我清楚地记得,我第一次觉得自己出了问题。那年我 33 岁,我以为自己很健康。

我和朋友莫琳一起享用泰国午餐。那是 2004 年 9 月,我们坐在餐厅里聊着各自的生活。当我开始吃东西时,我的胃一阵剧痛。疼痛让我不得不停下来深呼吸,揉揉肚子以缓解疼痛。我的脸色苍白,开始冒汗。我告诉莫琳,我以为疼痛是从我在多米尼加共和国度假时开始的,但疼痛时有时无,我要去检查一下。我以为自己吃了什么东西,所以生病了。直到同年 11 月,我才对疼痛采取任何措施。疼痛时有时无,我上厕所也很困难,但除了有点便秘外,我仍然不觉得自己有什么问题。终于,到了 11 月中旬,这种情况变得难以忍受,我根本无法上厕所。这时,我的折磨才真正开始。我去了急诊室,他们立即让我去做 CT 扫描。结果显示我有肠梗阻,必须进行手术切除。我震惊了。我以为我只是有点便秘。

好玩的地方来了(不是!)。我从急诊室出来,被告知要去另一家医院的急诊室。当时只有我一个人,于是我打车去了急诊室,办理了住院手续并给家人打了电话。我很快就住进了急诊室,然后急诊室里的每个医生都觉得有必要给我做直肠检查!在急诊室呆了好像好几年之后,我被转到了病房。在接下来的几天里,医生给我做了无数次灌肠,试图让梗阻物移动,但都没有奏效。我的腹部胀得厉害,看起来就像怀了孩子。我感到非常不适。灌肠几次后,我告诉他们够了!没有用。一位外科医生来看我,告诉我需要动手术。我肯定他跟我说了癌症的可能性、手术的风险、结肠造口的可能性等等,但我只记得我说:”把它取出来,这样我就不会再痛苦了!”

这是我接受的 4 次手术中的第一次。我接受了结肠切除术,切除了一英尺长的结肠。我还接受了临时结肠造口术。病理解剖了我的肿瘤和结肠部分后,他们确认我患上了结肠癌 3C 期,有 11 个淋巴结受累。得到这个消息时,我的表妹和姨妈都在我身边,我们都很震惊。我本来是健康的!怎么会发生在我身上?然后,我把这个消息告诉了母亲和其他家人。这对他们来说是一个沉重的打击,我开始安慰他们。我是一个非常积极的人,在康复的日子里,我并没有沉浸在自己得了癌症是多么糟糕的事情中。我开始让自己了解这个问题,以及我可以做些什么来应对它。我花了 3 个月的时间从手术中恢复过来。那是一段非常虚弱和痛苦的恢复期。接受结肠造口术也非常困难。我有一位出色的巡回护士,她教我如何做。手术康复后,我回到医院做全职行政助理。结果非常好,因为我选择在那里接受 FOLFOX 化疗。化疗期间,我全职工作了 6 个月。化疗进行得还算顺利,每次化疗期间,我都会预约亲朋好友来陪我。这让我有时间和关心我的人在一起,也让他们有机会看到我过得很好。

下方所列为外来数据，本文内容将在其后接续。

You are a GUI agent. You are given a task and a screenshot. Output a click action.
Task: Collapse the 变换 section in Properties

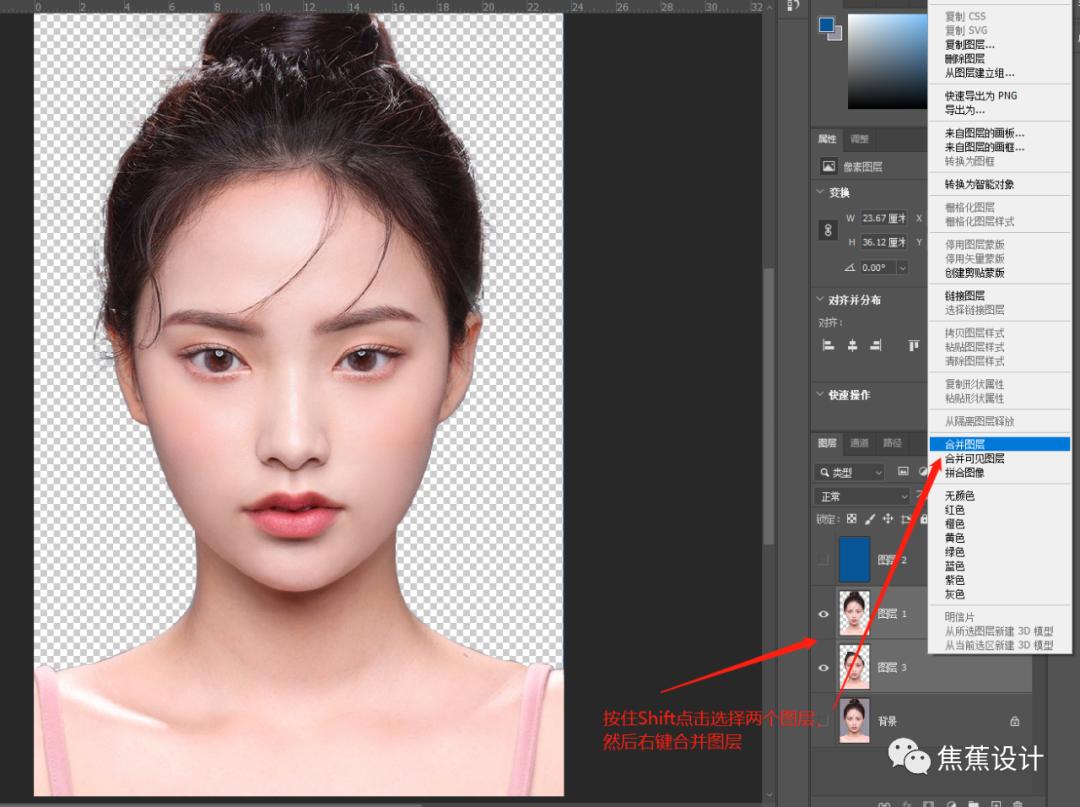click(819, 192)
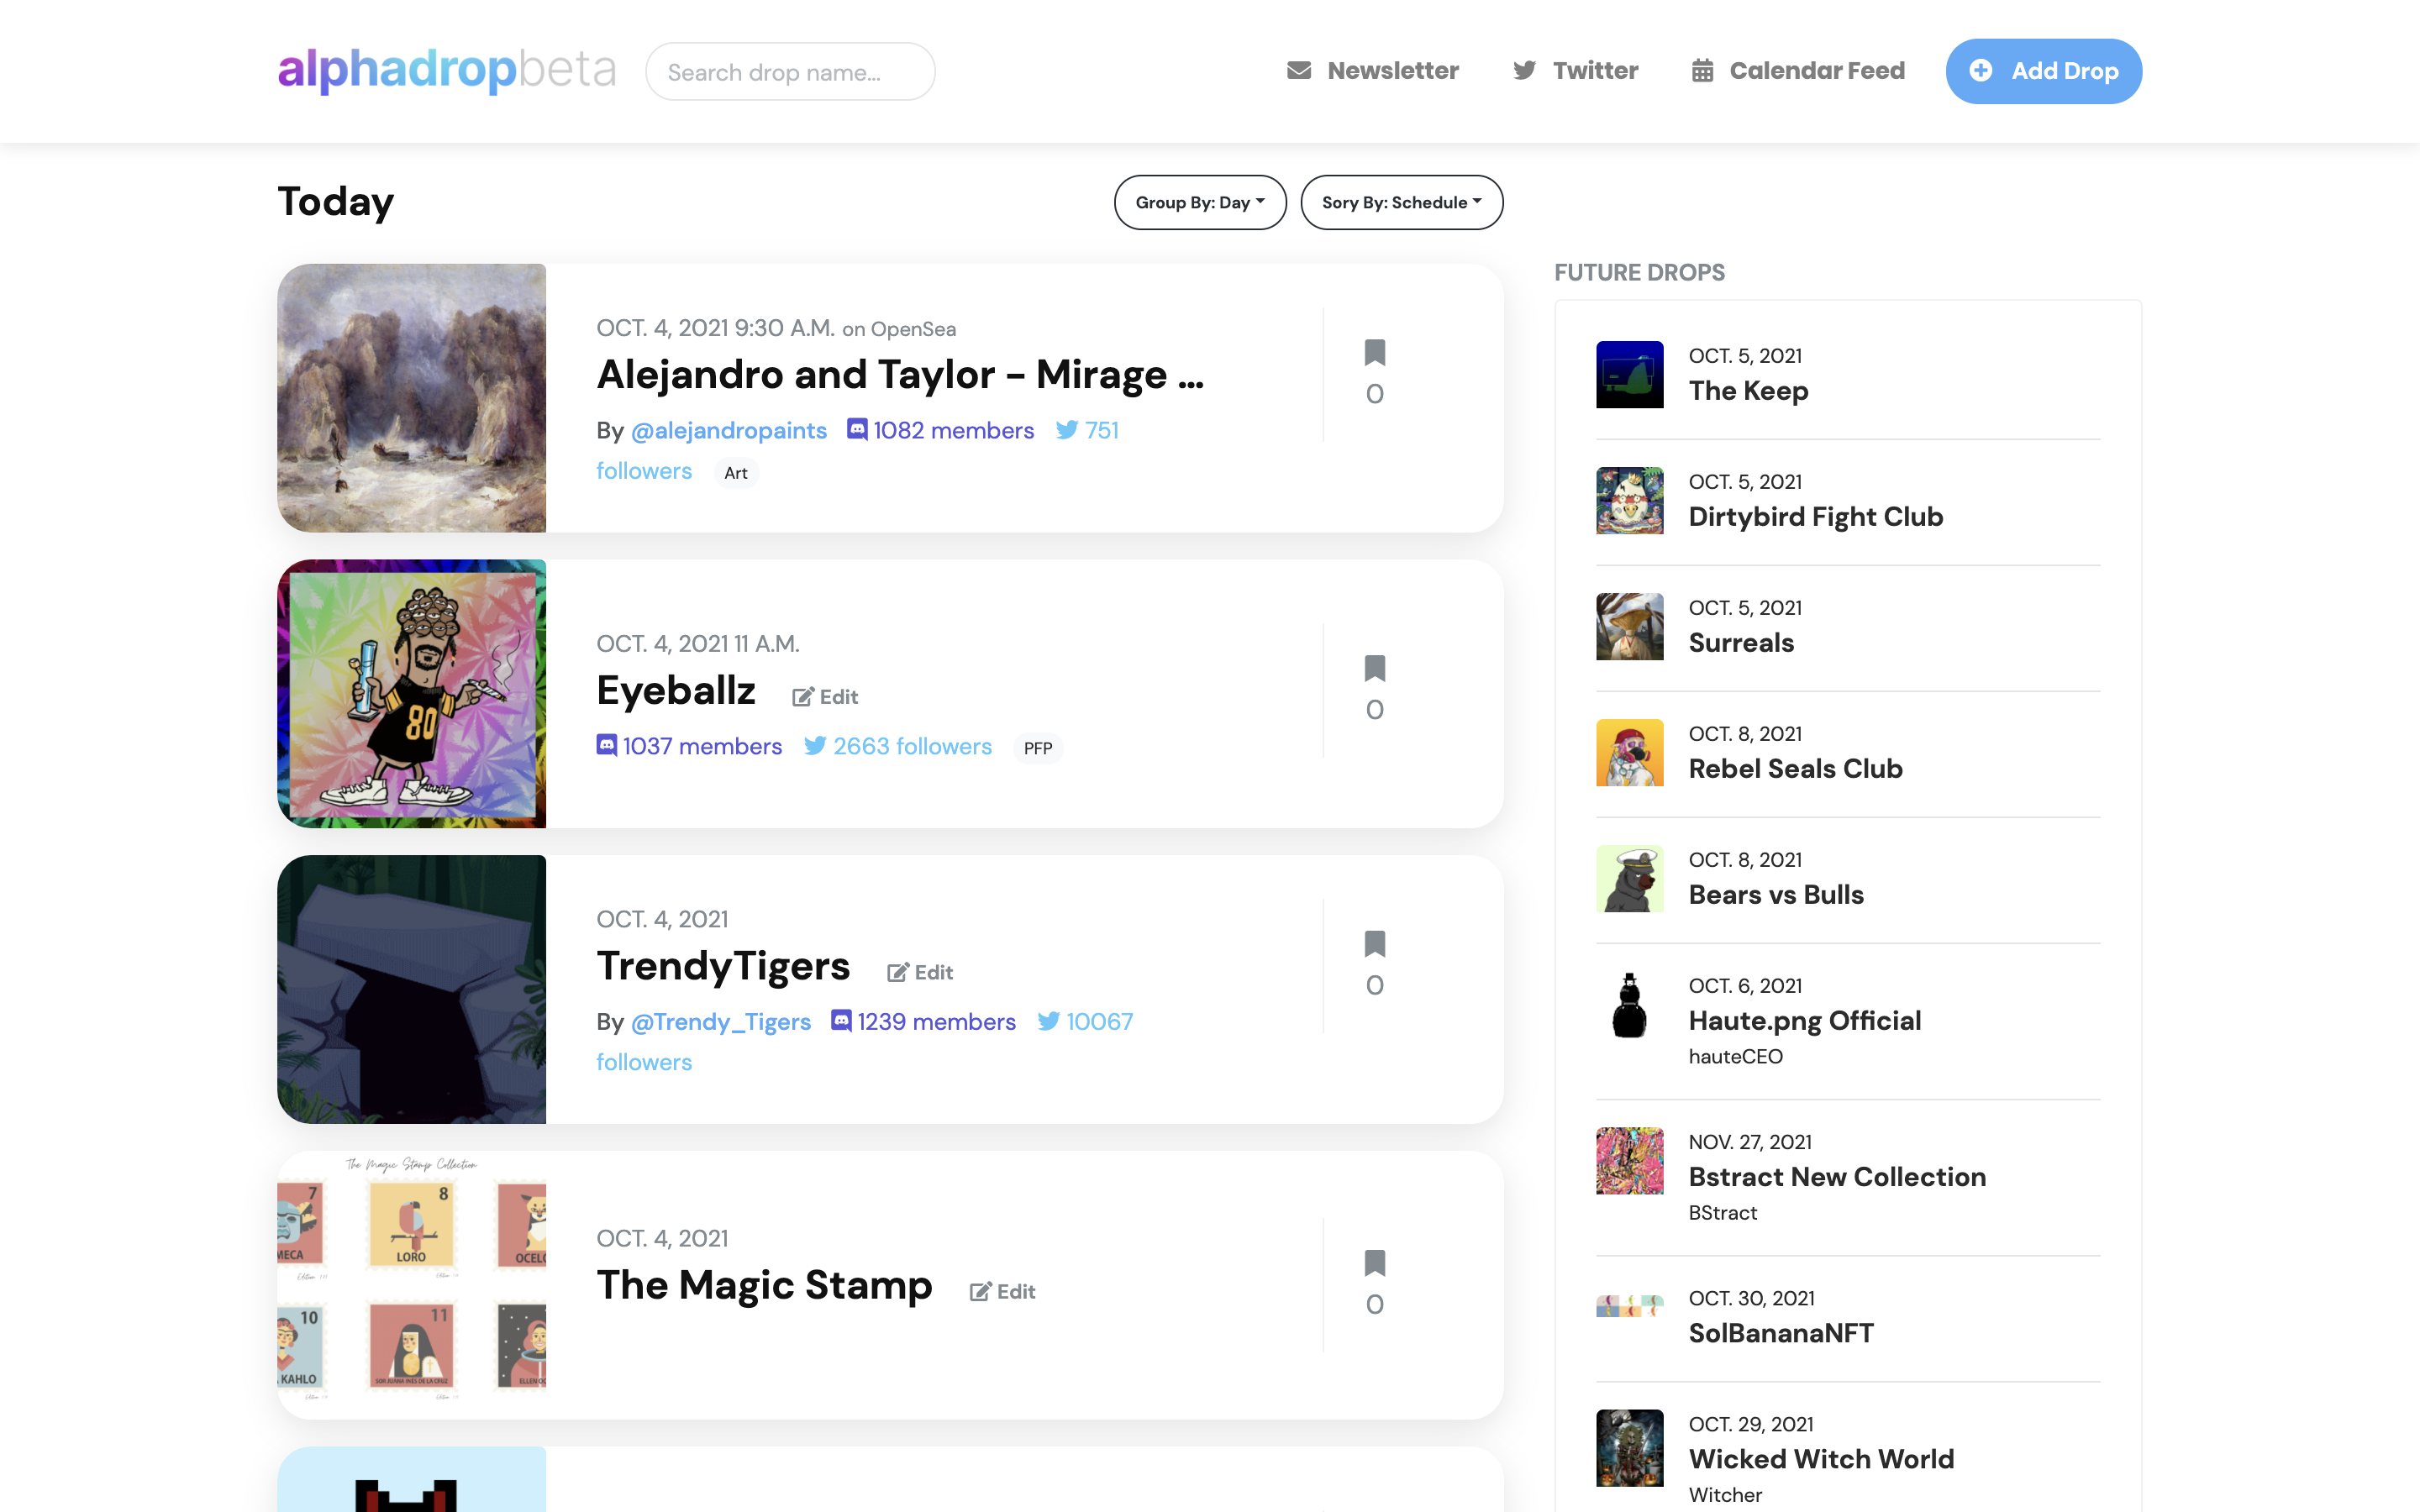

在随后的几年里,我接受了 3 次手术。2005 年,我做了结肠造口翻转手术。那也是一次非常艰难的恢复过程。我感染了大肠杆菌,必须在家使用抗生素治疗。于是,我给自己服用了两周的抗生素,结果抗生素也让我生病了。2006 年,我在同一部位复发,于是又做了更多手术–脾脏切除术、胰腺远端切除术、部分结肠切除术和网膜切除术。之后又进行了 6 个月的化疗(阿瓦斯汀)和 5 周的放疗。每天的放射治疗非常累人。直到今天,我都不能离微波炉太近。它闻起来像辐射。是的,辐射是有味道的。最后一次手术是在 2008 年,那是一次右肺下叶切除术。他们切除了我 25% 的右肺,我被诊断为转移性结肠癌。呼–这对一个人的身体来说是个不小的打击。幸运或不幸的是,我不用再做化疗了。现在真的只能等待了。希望癌症不会复发。但你猜怎么着?我忙于生活,无暇顾及。我还在这里!过一天算一天,享受我还在这里的每一分钟。我在主持我的电视节目,喝着上好的红酒,跳着狂风暴雨般的舞蹈,做着所有让我快乐的事情。癌症阻止不了我!